Tuesday, 1 December 2015

The crossroads

So I've made it. Half way through the academic year and really starting to get a hold of this animal known as PR. Although I do feel like I’ve gotten a grip I know there is still a lot of work to be done. I’ve come to realize that in order to be successful I really have to start managing my time better. This has always been a problem of mine, and I guess recognizing the problem is always the first step. I have found that making physical lists of what I want to do in a day helps in a noticeable way.

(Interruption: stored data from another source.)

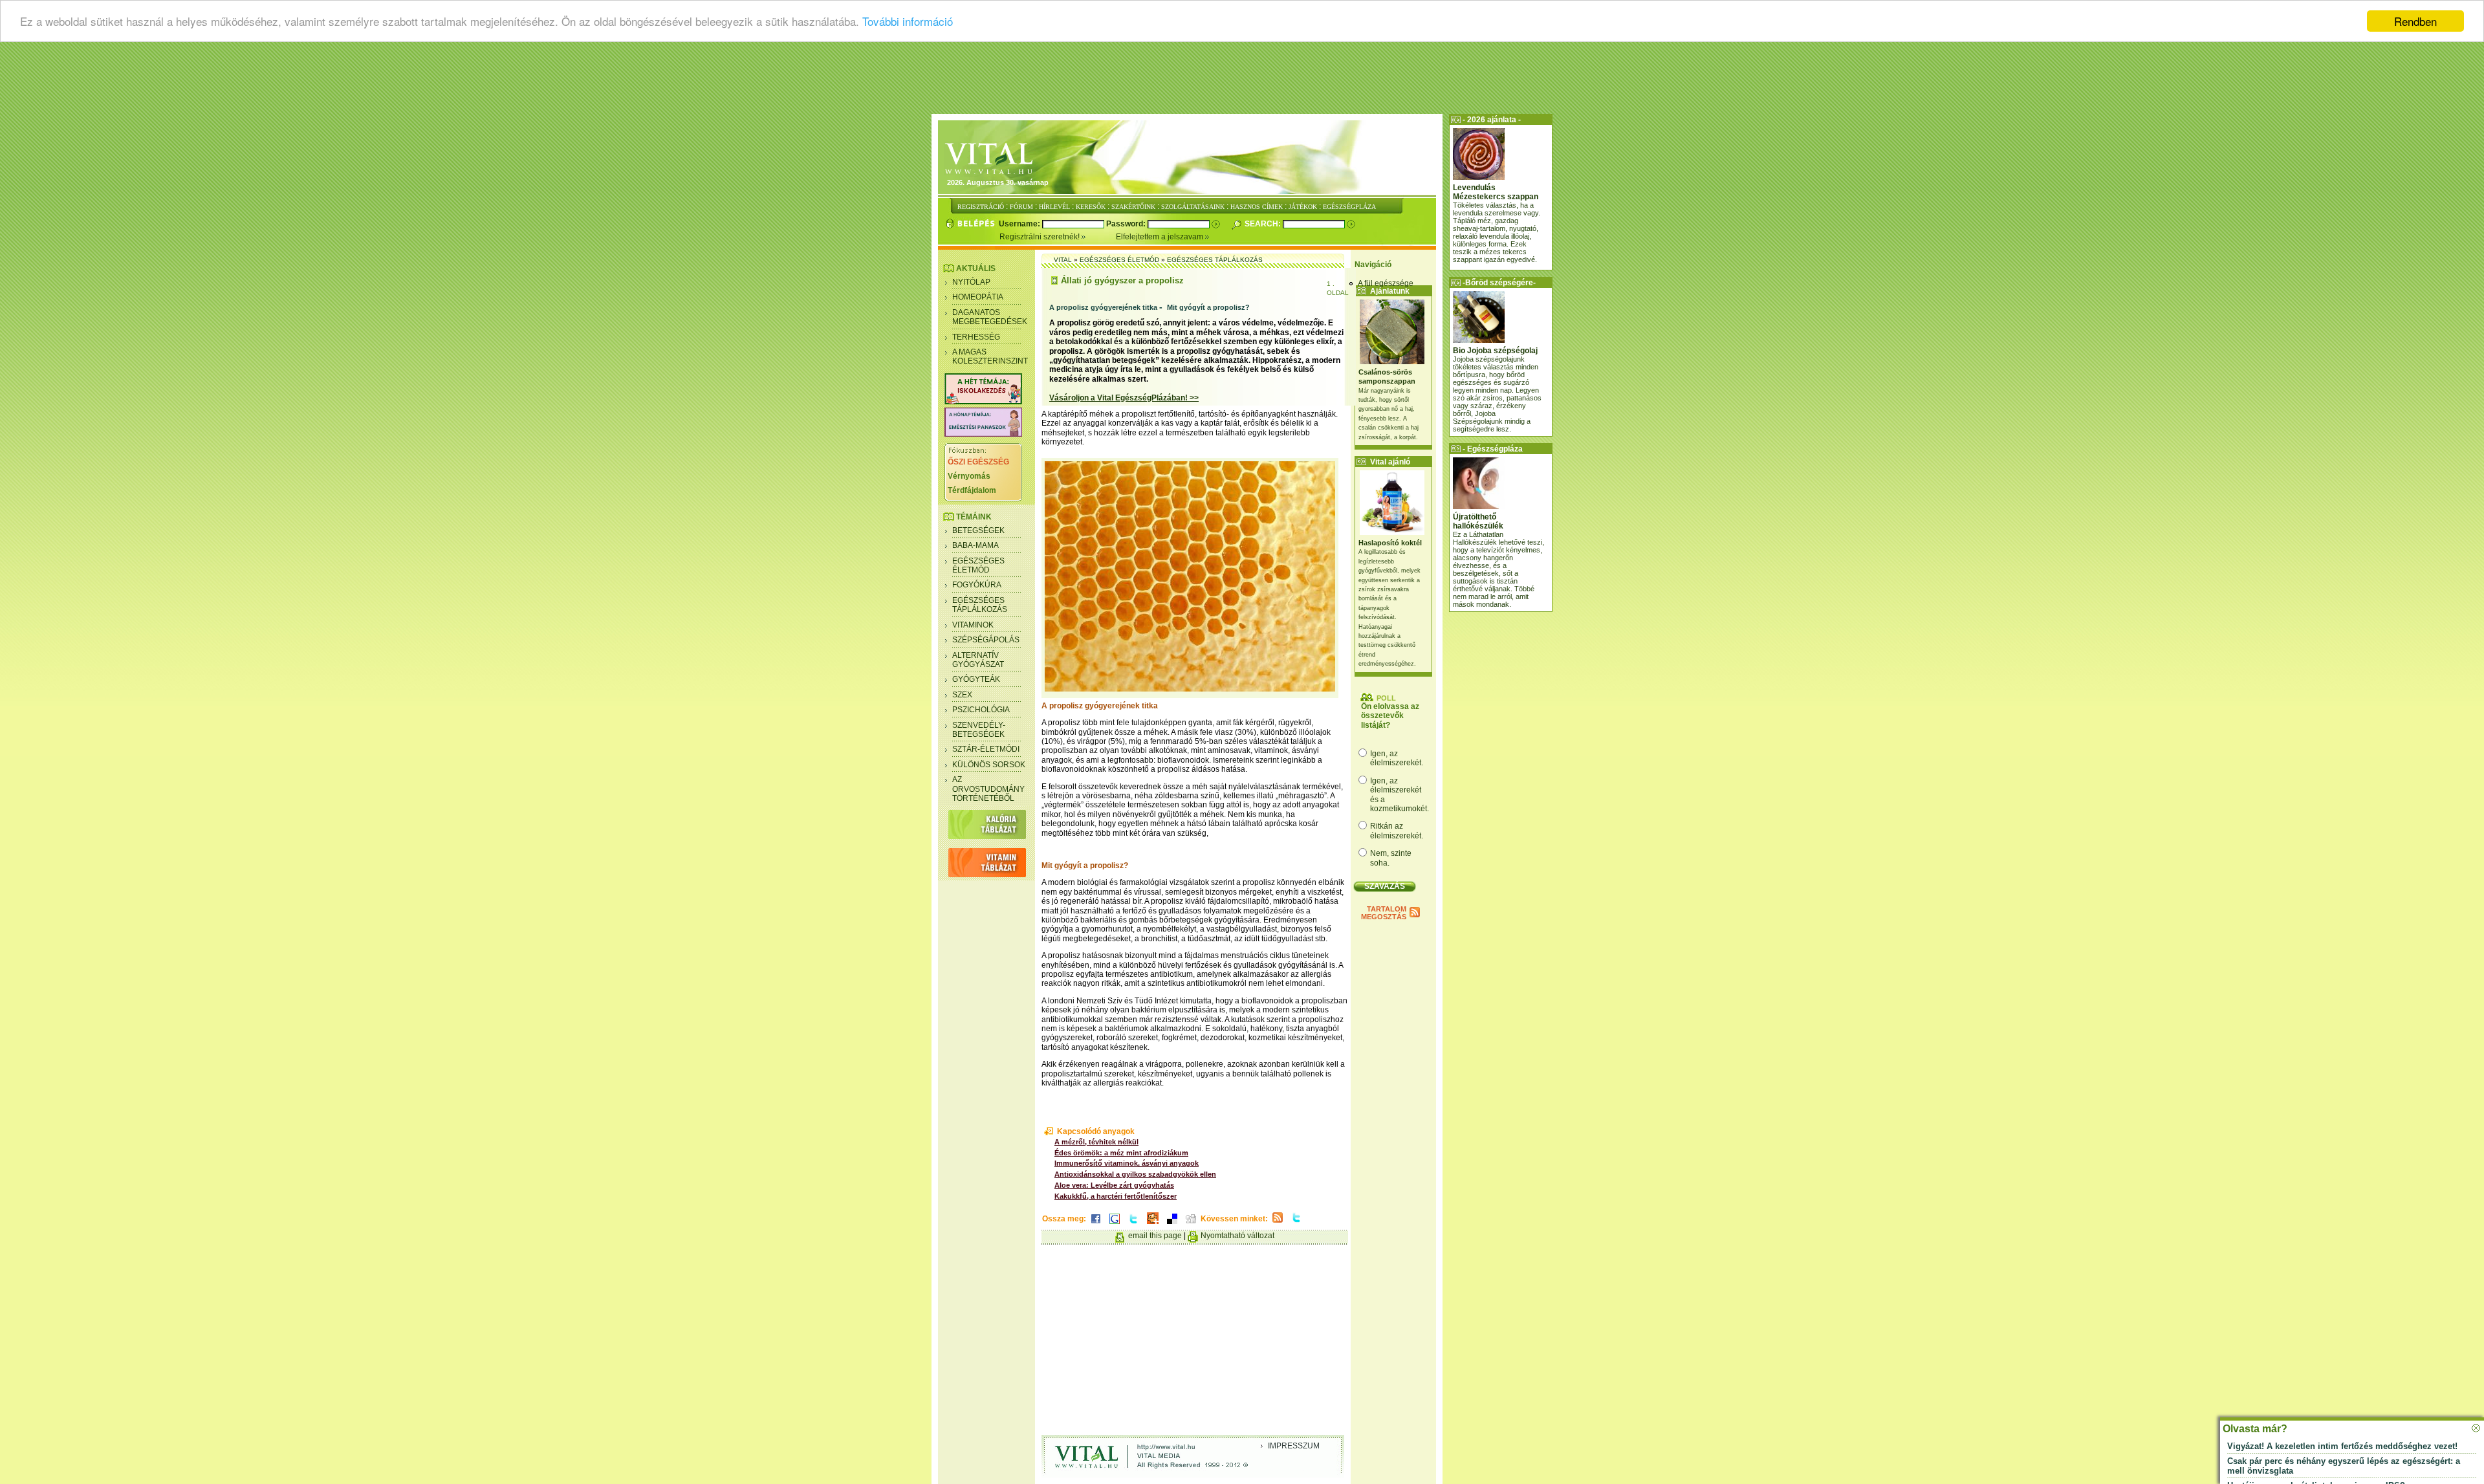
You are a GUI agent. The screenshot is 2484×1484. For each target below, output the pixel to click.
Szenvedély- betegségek (978, 730)
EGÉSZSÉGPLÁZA (1349, 206)
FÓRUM (1021, 206)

The things with starting and working towards and finishing a goal like this is that there is always the inevitable anxiety that comes with trying to find that first job , that I almost always feel under qualified to work at anyways . So, arguably the most treacherous part of this journey is just around the next bend. Even though I feel overwhelmed to actually go out and attempt a big boy job, I honestly have this excited voice in the back of my head telling me to push on and that I might actually be able to pull of this miracle. In keeping in tune with  my travel analogy I will adopt a phrase I’ve heard many times in the past but (17)has remained elusive to my life until now , but I guess you could say until now I had trouble seeing the forest for the trees . It’s the nuance of the individual working parts of this career that I find almost musical. All aspects of this career field seem to accentuate each other, they feed off of and also maintain each other in a strong PR plan. The trick now for me is taking all I've learned and all I will learn in the rest of this year to make me the best PR practitioner I can be. I will need to learn to maneuver the path as the hills role my way. Regardless of what the next 5 months will send my way I feel like I am ready for it. Maybe it’s time I stop following a path at all. Maybe instead I should make my own path and lead the way for others that get lost.